Deuxième partenaire commercial de la France en Asie, le Japon demeure la première destination des investissements français dans cette région de la planète avec un stock de 28 milliards d’euros en 2016. La France y occupe même le troisième rang des pays investisseurs tandis que le Japon est le 1er investisseur asiatique dans l’Hexagone, cumulant un stock de 14,5 milliards d’euros. S’ils sont déjà solides, ces liens devraient encore s’intensifier grâce à la dynamique insufflée par les « Abenomics », ainsi que par les retombées des Jeux olympiques de Tokyo et l’accord de partenariat économique conclu entre le Japon et l’Union européenne.

Fleuron de la coopération industrielle franco-japonaise, l’Alliance Renault-Nissan-Mitsubishi a donné le ton le 10 janvier 2018 du potentiel d’investissement que peuvent générer les savoir-faire japonais et français. Son Président-Directeur général, Carlos Ghosn, a officialisé lors du Consumer Electronic Show (CES) de Las Vegas le lancement d’un fonds de capital-risque, « Alliance Ventures », qui prévoit d’investir jusqu’à 1 milliard de dollars (838 millions d’euros) durant cinq ans pour acquérir des participations dans des start-ups en phase avancée de développement, notamment dans le domaine des batteries et des véhicules autonomes. Créée en 1999, l’Alliance est devenue le numéro un mondial de la construction automobile en 2017 selon le cabinet japonais JATO Dynamics, avec 9,96 millions de véhicules vendus dans le monde (chiffres 2016).
Cette annonce arrive à point pour donner corps aux ambitions de la France et du Japon de valoriser leurs complémentarités comme pays à la pointe de la technologie. Un peu moins de trois ans auparavant, le Président Emmanuel Macron avait inauguré, le 5 octobre 2015, à Tokyo, le troisième hub de l’écosystème de start-ups françaises French Tech, après ceux de New York et de Tel Aviv. Il participait alors en tant que Ministre de l’Économie au lancement de l’Année franco-japonaise de l’innovation qui avait mis en lumière, pour l’occasion, un exemple concret des synergies innovantes et d’affaires franco-japonaises : les robots Pepper et Nao, développés à l’origine par la société française Aldebaran, rachetée par le géant japonais SoftBank. 
L’ancienne Directrice générale de Business France, Mme Muriel Pénicaud, devenue Ministre du Travail, avait alors qualifié le Japon de « terreau favorable » pour l’épanouissement des entreprises françaises, ajoutant à juste titre : « c’est le deuxième pays dans le monde en termes de recherche et développement et l’innovation française y est très appréciée. » 

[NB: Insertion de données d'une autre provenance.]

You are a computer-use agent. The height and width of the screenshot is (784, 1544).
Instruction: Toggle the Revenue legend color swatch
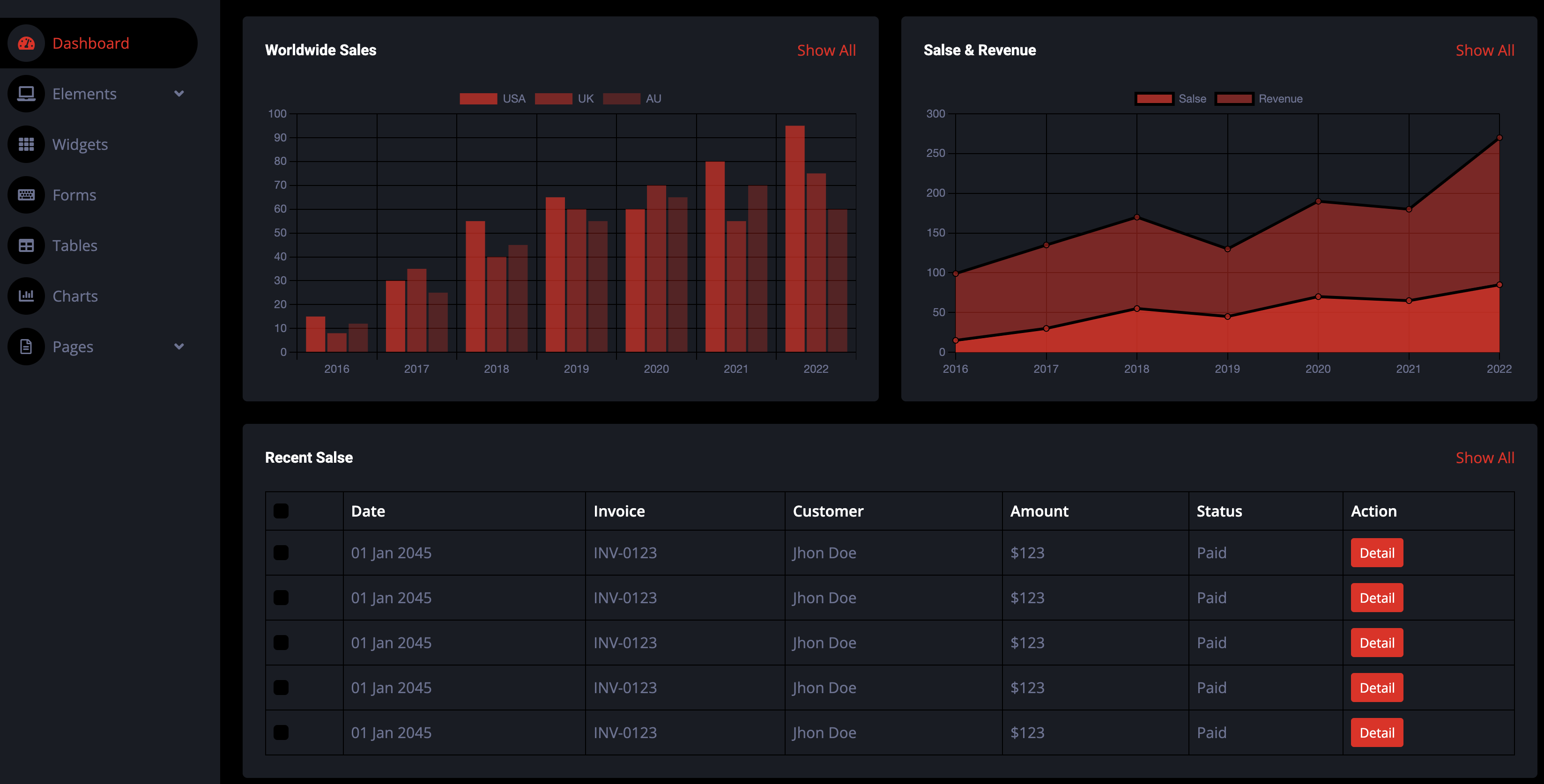tap(1234, 99)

De fait, cet environnement favorable séduit les entrepreneurs français. Sur les 11 000 exportateurs français présents au Japon, 94 % sont des PME et ETI. Barrière linguistique et décalage culturel ne sont donc pas forcément insurmontables. De plus, les deux pays partagent une tradition d’innovation qui n’est pas étrangère au choix du Japon pour le lancement de Créative France, une vaste campagne de promotion du rayonnement économique français. 
Outre l’agroalimentaire, les biens de consommation, le luxe ou les produits industriels, les filières liées aux hautes technologies ont le vent en poupe, même si les marges de manœuvres restent grandes en terme d’implantation de start-ups françaises dans l’Archipel. Du design, aux technologies vertes en passant par les TIC, les objets connectés, la robotique, la pharmaceutique ou encore les services aux personnes âgées, les opportunités ne manquent pourtant pas. 

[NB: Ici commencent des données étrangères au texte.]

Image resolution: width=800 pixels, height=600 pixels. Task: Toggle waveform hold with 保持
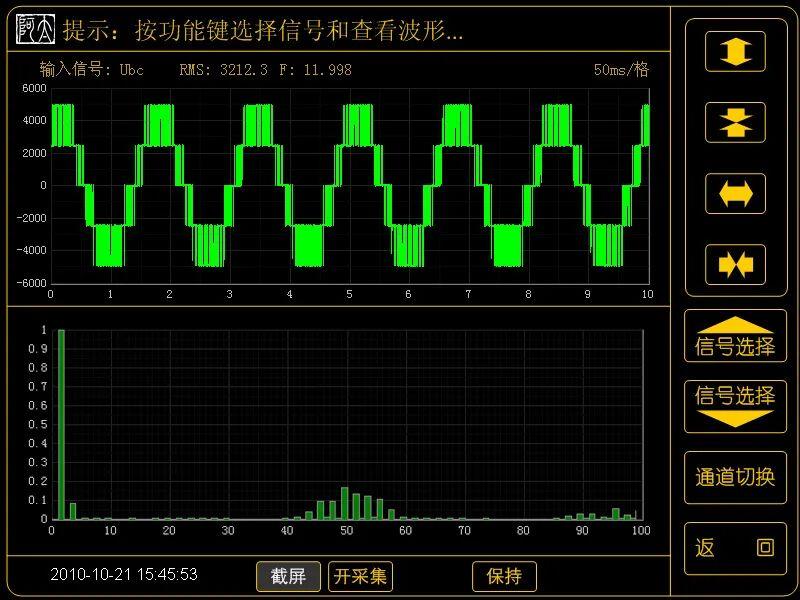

En témoigne le développement des activités de la société francilienne Cellectis. Spécialisée dans les biotechnologies et l’ingénierie des génomes, elle a noué une collaboration avec le laboratoire Cira du Prix Nobel de médecine 2012, M. Shinya Yamanaka, en lançant une offre commerciale inspirée de ses travaux sur les cellules souches. Plus récemment, elle a en outre renforcé sa coopération avec le groupe japonais Takara Bio Inc. 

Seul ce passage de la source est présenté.